Like the Antikythera Mechanism

I picked up a stone here in the creek that reminds me of the Antikythera Mechanism. The stone is older, of course, but much resembles the largest most-representative scrap of that mechanism, which was salvaged from a Roman ship at the bottom of the Ionian Sea in 1901 by Dodecanese sponge divers. The artifact is considered by many the first analog computer, or at least the first ever found. It was roughly shoebox-sized.

People marvel at the engineering of the thing. Others debate its origin. Several believe it could not have been created by terrestrials. Most archaeologists and others gush openly about the device, which was already 100-200 years old when the ship went down on its way from Rhodes to Rome in 80 BCE.

More than 80 fragments of the bronze laptop were uncovered by the sponge divers, along with much bronze and marble statuary. Archaeologists suspect the ship was carrying booty or tribute bound for a rich Roman’s vaults, and possibly a victory parade for some Caesar. The divers had special suits with copper helmets and long air tubes that allow going down deep. It was way down deep there. A few of them got the bends. No one gets the bends in Onion Creek in Ohio.

I found the stone in one of the Onion Creeks of Ohio. The stone has a shell fossil near its middle that has peeled away raggedly in layers, much resembling the central dial in that torn-away main scrap of the Antikythera Mechanism. In most articles I‘ve read, this largest scrap stands in for the entire Antikythera Mechanism. In most photographs, it is heavily corroded and has a greenish cast, looking very much pulled out of the salt sea.

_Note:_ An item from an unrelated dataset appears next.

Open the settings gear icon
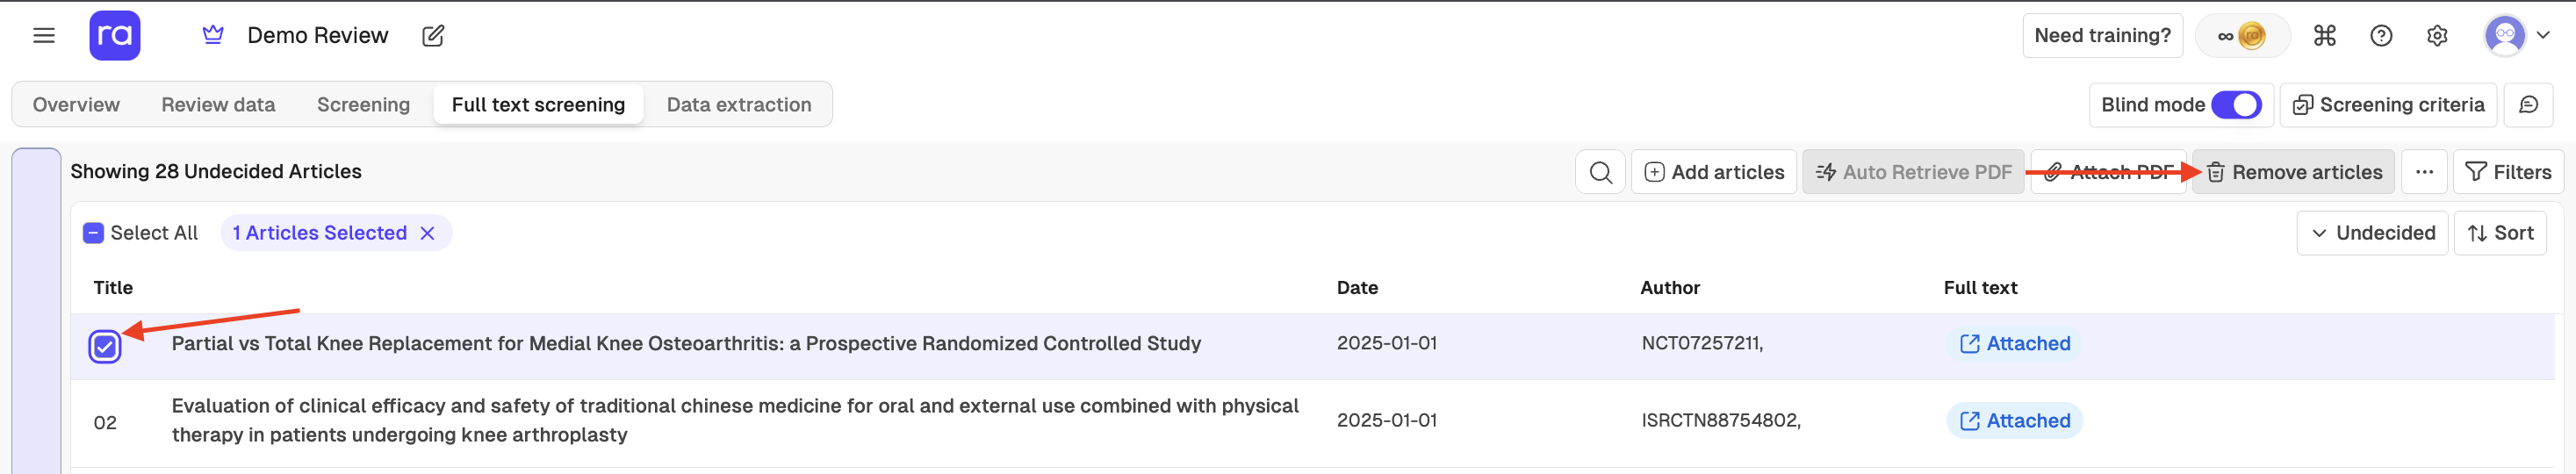2576x474 pixels. click(2437, 36)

Today I doodled something like the Antikythera Mechanism. Mindlessly sketched it. Not intended. A clump of head-like lumps without facial features, no eyes, no mouths, no nostrils, forming an amorphous mass similar to the corroded bumps on that ancient orrery-like mechanism, that planetarium-like mechanism.

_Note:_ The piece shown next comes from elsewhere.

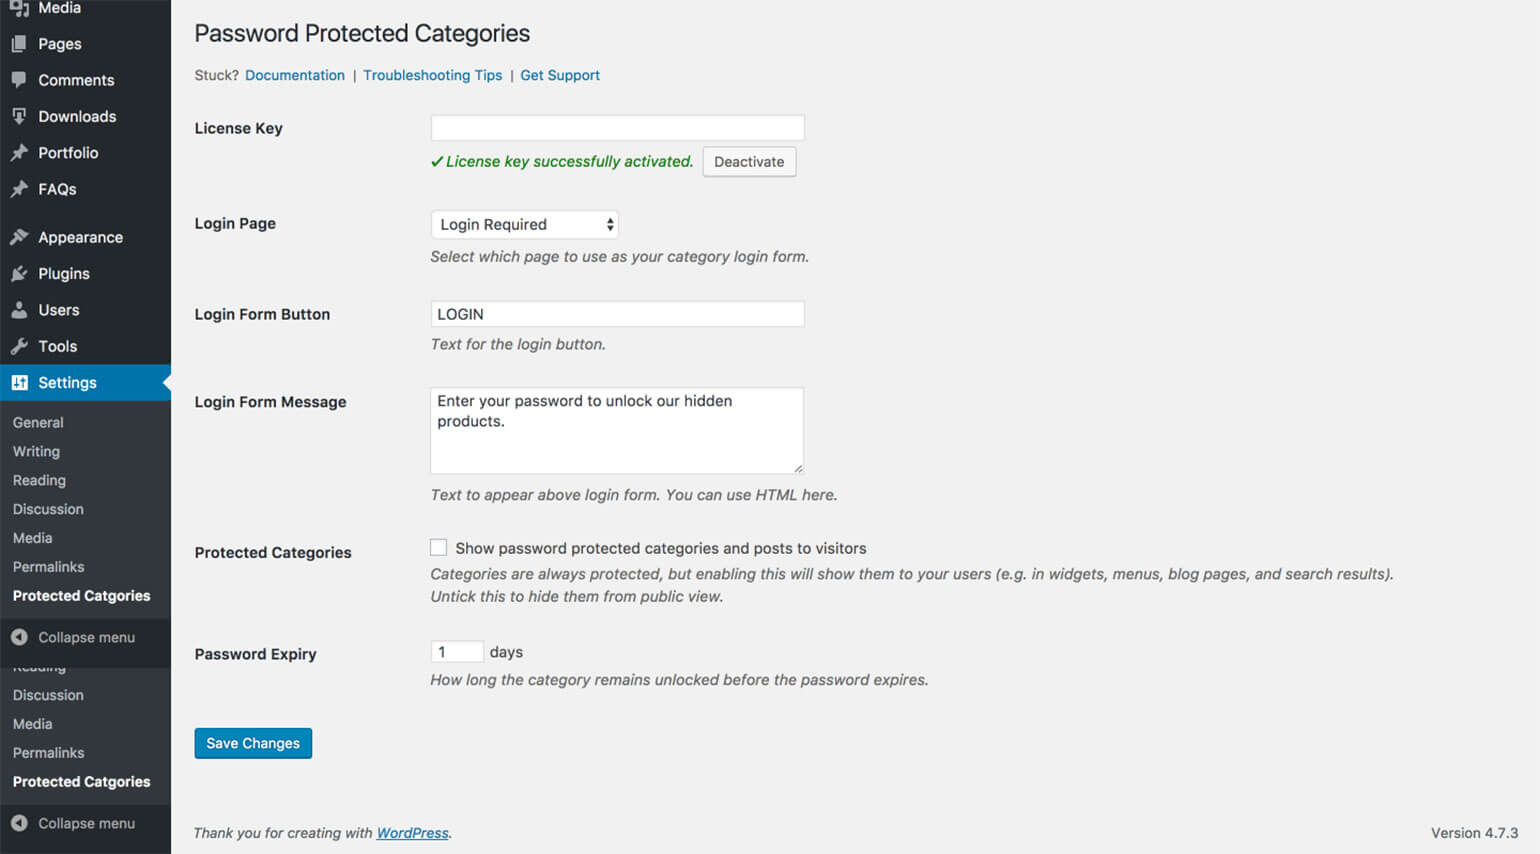Click the Tools wrench icon
This screenshot has width=1540, height=854.
pyautogui.click(x=22, y=346)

Genuinely unconscious was this act, this doodling, until my self-consciousness interrupted to say “Hey, I know that… that navigational instrument.”

Neo-Dada artist Shusaku Arakawa’s “Mechanism of Meaning” just now comes to mind. From there I move on to what the Antikythera Mechanism reportedly looks like to others on the internet and find: 

Like a jagged lump of dumped concrete…
Like a heap of rubbish…
Like it was burnt…
Like moldy green cardboard…
Maybe looks like the future…
Like a signal from the past…
Like something from another world…
Very similar to a crop circle…
Like the bottom of a lawnmower…
Looks as if it will help us…
Looks normal.
Like child’s play.

But what of the deux ex machina? That is, “god out of the machine,” a thought that just to me came out of nowhere: I recall that in imperial Greek drama, not Roman, a supernatural being comes out of a machine and that it is a plot device. It is a plot mechanism. A crane might lower the god or goddess from the ceiling, who then solves everything. The crane is called a mekhane. A riser pushing up through a trapdoor of the stage can also be the mekhane.

In this case, the meditations have not brought Herakles or Aphrodite from out of the mechanism, but the author himself.

This mechanism that has been many things to mostly one person.

Ivars Balkits

3 Questions for Ivars

What was your process for creating this piece?

Many of my word-works derive from contemplation of images, photographic, fine artistic, and self-made. I came across this image of the Antikythera Mechanism (on the internet, of course) and became obsessed with the way the object looked: its colors, its textures, its antiquity. So I researched its story and at some point the piece began to take shape as an exploration of what it is like and of what might be like the mechanism. We know THE word for simile is “like,” which can connect unlike as well as like. I think of the piece as a brief history of my relationship with simile as well as of the mechanism itself. 

What is the significance of the form/genre you chose for this work?

I had written several pieces at about the same time that intertwine historical information with personal observation and responses, generally in the framework of what I subsequently discovered is called a braided essay by the cognoscenti. I actually tend to approach these kinds of works as longer prose poems, allowing my mind and words to play as with a poem, without the constraints of conventional non-fiction that often seems must imitate fictional tropes and beginning-middle-end. I also find that prose poems, in general, bear my form of eccentric absurdity better than line poetry for some reason.

What is the significance of this work to you?

I have to say its significance to me is more in the nature of an enjoyable creative exercise than any emotional connection to the subject of the essay. I did get to see the mechanism in person at the Archeology Museum in Athens, Greece, though that was much after I had already written the piece. Otherwise, the emotional connection would be with the nearby island of Crete, to which my beloved wife and I have come nearly every year for several months since 2001. We now live in a small mountain village here six months out of the year and intend to make the move permanent eventually.

Ivars Balkits’ written creations have been most recently published by Fixator Press, Courtship of the Winds, Abstract Elephant, Fiction International, Fleas on the Dog, LitroNY, cahoodaloodaling, and Angry Old Man. He is a recipient of two Individual Excellence Awards from the Ohio Arts Council, for poetry in 1999 and creative nonfiction in 2014.